Grafana EnterpriseFine-grained access controlRoles


A role represents set of permissions that allow you to perform specific actions on Grafana resources. Refer to Permissions to understand how permissions work.

There are two types of roles:

  • Fixed roles, which provide granular access for specific resources within Grafana and are managed by the Grafana itself.
  • Custom roles, which provide granular access based on the user specified set of permissions.

You can use Fine-grained access control API to list available roles and permissions.

Role scopes

A role can be either global or organization local. Global roles are not mapped to any specific organization and can be reused across multiple organizations, whereas organization local roles are only available for that specific organization.

Fixed roles

Fixed roles provide convenience and guarantee of consistent behaviour by combining relevant permissions together. Fixed roles are created and updated by Grafana during startup. There are few basic rules for fixed roles:

  • All fixed roles are global.
  • All fixed roles have a fixed: prefix.
  • You can’t change or delete a fixed role.

For more information, refer to Fine-grained access control references.

Custom roles

Custom roles allow you to manage access to your users the way you want, by mapping fine-grained permissions to it and creating built-in role assignments.

To create, update or delete a custom role, you can use the Fine-grained access control API or Grafana Provisioning.

Role name

A role’s name is intended as a human friendly identifier for the role, helping administrators understand the purpose of a role. The name cannot be longer than 190 characters, and we recommend using ASCII characters. Role names must be unique within an organization.

Roles with names prefixed by fixed: are fixed roles created by Grafana and cannot be created or modified by users.

Role version

The version of a role is a positive integer which defines the current version of the role. When updating a role, you can either omit the version field to increment the previous value by 1 or set a new version which must be strictly larger than the previous version for the update to succeed.

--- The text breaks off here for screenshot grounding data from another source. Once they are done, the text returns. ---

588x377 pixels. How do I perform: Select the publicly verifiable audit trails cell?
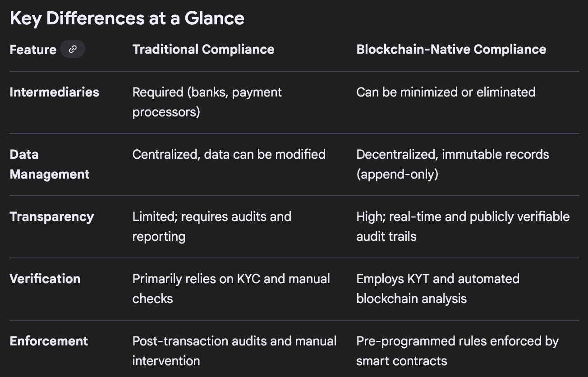tap(463, 226)
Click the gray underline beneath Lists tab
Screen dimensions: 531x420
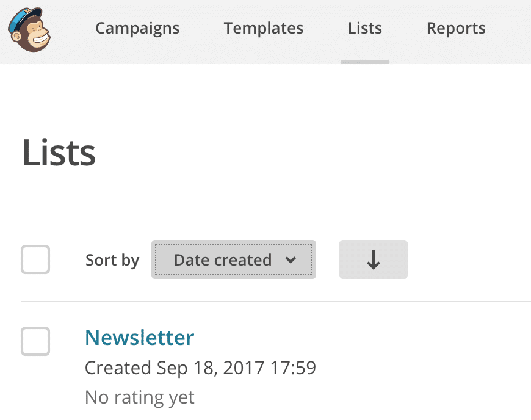pos(365,62)
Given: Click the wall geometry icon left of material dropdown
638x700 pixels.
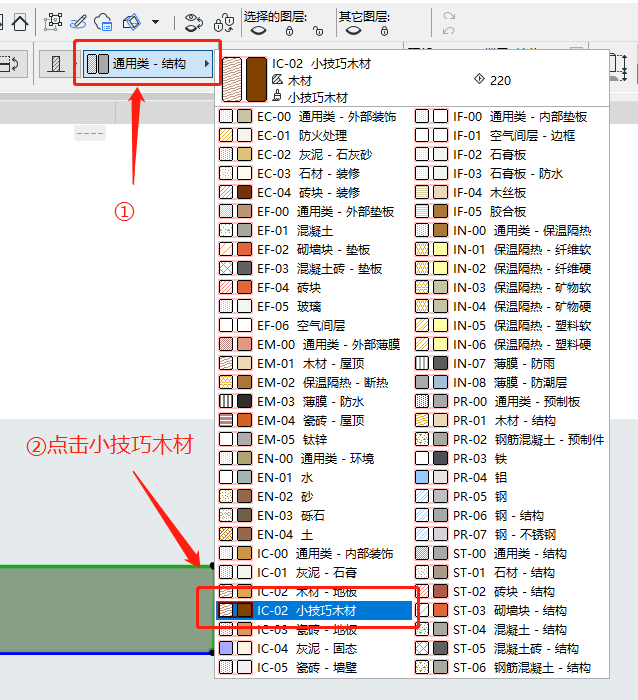Looking at the screenshot, I should click(x=56, y=64).
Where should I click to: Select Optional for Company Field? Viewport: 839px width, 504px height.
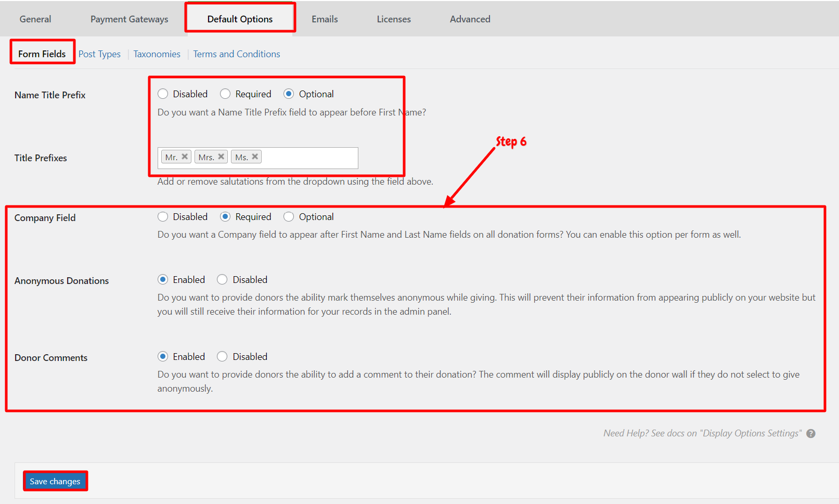pyautogui.click(x=289, y=216)
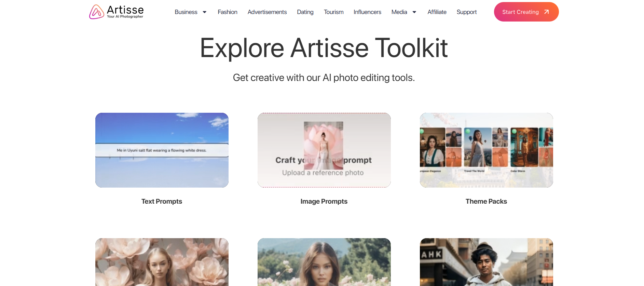Screen dimensions: 644x286
Task: Click the Text Prompts caption
Action: point(162,201)
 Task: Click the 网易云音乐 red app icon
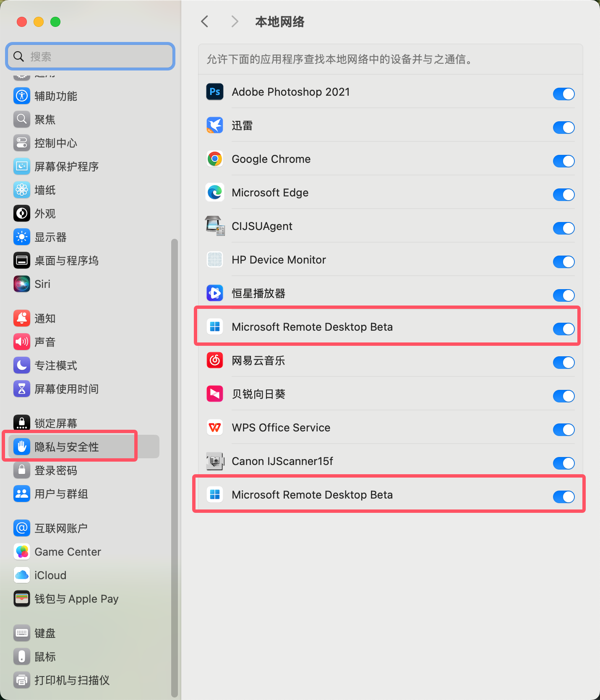tap(215, 360)
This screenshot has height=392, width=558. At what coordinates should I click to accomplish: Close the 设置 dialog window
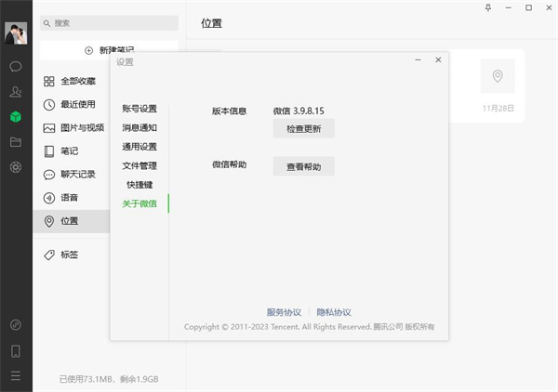point(438,60)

You manage access to Grafana resources by mapping permissions to roles. You can create and assign roles without any permissions as placeholders.

Role UID

Each custom role has a UID defined which is a unique identifier associated with the role allowing you to change or delete the role. You can either generate UID yourself, or let Grafana generate one for you.

The same UID cannot be used for roles in different organizations within the same Grafana instance.

Create, update and delete roles

You can create, update and delete custom roles by using the Access Control HTTP API or by using Grafana Provisioning.

By default, Grafana Server Admin has a built-in role assignment which allows a user to create, update or delete custom roles. If a Grafana Server Admin wants to delegate that privilege to other users, they can create a custom role with relevant permissions and permissions:delegate scope will allow those users to manage roles themselves.

Note that you won’t be able to create, update or delete a custom role with permissions which you yourself do not have. For example, if the only permission you have is a users:create, you won’t be able to create a role with other permissions.

Built-in role assignments

To control what your users can access or not, you can assign or unassign Custom roles or Fixed roles to the existing Organization roles or to Grafana Server Admin role. These assignments are called built-in role assignments.

During startup, Grafana will create default assignments for you. When you make any changes to the built-on role assignments, Grafana will take them into account and won’t overwrite during next start.

For more information, refer to Fine-grained access control references.

Create and remove built-in role assignments

You can create or remove built-in role assignments using Fine-grained access control API or using Grafana Provisioning.

Scope of assignments

A built-in role assignment can be either global or organization local. Global assignments are not mapped to any specific organization and will be applied to all organizations, whereas organization local assignments are only applied for that specific organization. You can only create organization local assignments for organization local roles.